By comparing Fig. 6a and b, which respectively represent the velocity vectors and the temperature contour over a cross section after one hour of cooling time, the effect of local airflow behavior on cooling process can be easily understood. The mushroom head cooled faster than the stem because it was subjected to air with higher velocity and lower temperature. Uneven airflow regime inside the horticultural packages and its impact on temperature pattern during convective-air cooling has been repeatedly reported in the literature. The results imply that CFD modelling provides useful information about airflow behavior that is significantly affected by package structure and vent designs. Ferrua and Singh (2009a) identified a preferential pathway inside the clamshells, occurring due to coincidence of inlet and outlet vents with its headspace, which leads to 46 ± 5% of the air entered the clamshells bypassed the commodities. This effect is also visible in Fig. 6b illustrating the temperature profile, which shows a low temperature region in the upper part of the outlet. Defraeye et al. (2013) also reported such pathways when simulating the cooling process of citrus. The occurrence of such low flow resistance pathways can be easily detected using CFD compared to expensive, time-consuming experiments and must be avoided because it brings about nonhomogeneous cooling which is not acceptable at all.

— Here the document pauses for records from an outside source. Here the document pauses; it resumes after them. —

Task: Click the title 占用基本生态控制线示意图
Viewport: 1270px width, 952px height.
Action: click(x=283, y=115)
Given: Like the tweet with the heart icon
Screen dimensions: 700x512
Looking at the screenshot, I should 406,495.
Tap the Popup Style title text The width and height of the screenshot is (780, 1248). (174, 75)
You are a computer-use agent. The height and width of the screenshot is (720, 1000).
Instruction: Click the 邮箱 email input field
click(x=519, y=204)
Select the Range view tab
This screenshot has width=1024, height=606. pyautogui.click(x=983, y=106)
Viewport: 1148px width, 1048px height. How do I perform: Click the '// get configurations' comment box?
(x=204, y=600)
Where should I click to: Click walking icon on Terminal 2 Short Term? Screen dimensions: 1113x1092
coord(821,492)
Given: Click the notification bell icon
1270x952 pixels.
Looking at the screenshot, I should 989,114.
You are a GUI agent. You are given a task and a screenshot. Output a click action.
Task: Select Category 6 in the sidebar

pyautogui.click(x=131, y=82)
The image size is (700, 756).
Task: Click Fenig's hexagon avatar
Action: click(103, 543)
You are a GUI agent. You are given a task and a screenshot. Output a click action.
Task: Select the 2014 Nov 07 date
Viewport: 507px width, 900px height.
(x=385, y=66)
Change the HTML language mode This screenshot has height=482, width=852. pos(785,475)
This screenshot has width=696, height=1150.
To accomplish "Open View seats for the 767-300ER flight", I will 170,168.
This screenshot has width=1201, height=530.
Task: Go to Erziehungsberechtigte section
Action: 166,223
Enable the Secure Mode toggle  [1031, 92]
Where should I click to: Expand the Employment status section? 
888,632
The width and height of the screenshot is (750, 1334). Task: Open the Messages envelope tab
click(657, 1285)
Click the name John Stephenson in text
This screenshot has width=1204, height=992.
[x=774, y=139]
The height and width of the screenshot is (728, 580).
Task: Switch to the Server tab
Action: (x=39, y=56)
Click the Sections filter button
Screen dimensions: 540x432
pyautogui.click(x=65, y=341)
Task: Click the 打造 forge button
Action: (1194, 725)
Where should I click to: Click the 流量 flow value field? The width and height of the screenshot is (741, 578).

In addition, it reduces energy efficiency as it prevents all heat transfer potential of the air being used since the airflow rate through the fruit decreases and as a result, convective heat transfer resistance increases. Well-distributed vents on the package are an important prerequisite to achieve a homogeneous cooling (Zou et al. 2006b; Han et al. 2015; Dehghannya et al. 2011).

Fig. 6
figure 6

a The velocity vectors and b the temperature contours for intersectional plane (in y–z plane) inside the package after 1 h of cooling time

According to the Han et al. (2015), there was a temperature difference of 8 °C between two layers of apples in the package. This may also cause overcooling and chilling injury of the products subjected to higher airflow while the other products are not cooled enough. In addition to its influence on cooling efficiency in terms of cooling rate, vents design has a significant effect on total pressure drop and so energy consumption of the system. Increasing vent area not only enhances both cooling rate and cooling uniformity, but also reduces energy consumption through decreased pressure drop (Delele et al. 2013a, b). Nevertheless, mechanical strength of package is affected to large extent by the area of vents. An efficient ventilated package should provide a fast uniform cooling and protect the products against mechanical injury at the same time.

Conclusion

A mathematical model was developed in order to determine the prevailing heat transfer modes among all physical mechanisms that occur during the forced-convective cooling of mushrooms, and it was strictly validated by experimental data. Both, water evaporation and convective heat transfer resulting from temperature gradients between cooling air and mushroom were found to be determinant in mushroom cooling. The results showed that the model provided a fundamental understanding of the complex transport phenomena within the individual package. Hence, the model has the utilization potential to optimize such a process in terms of package design, cooling air conditions and air flow system. Investigation of the effects of these factors using numerical model may meet the limitations of doing expensive, time-consuming experiments, especially on agricultural products with an extensive variability.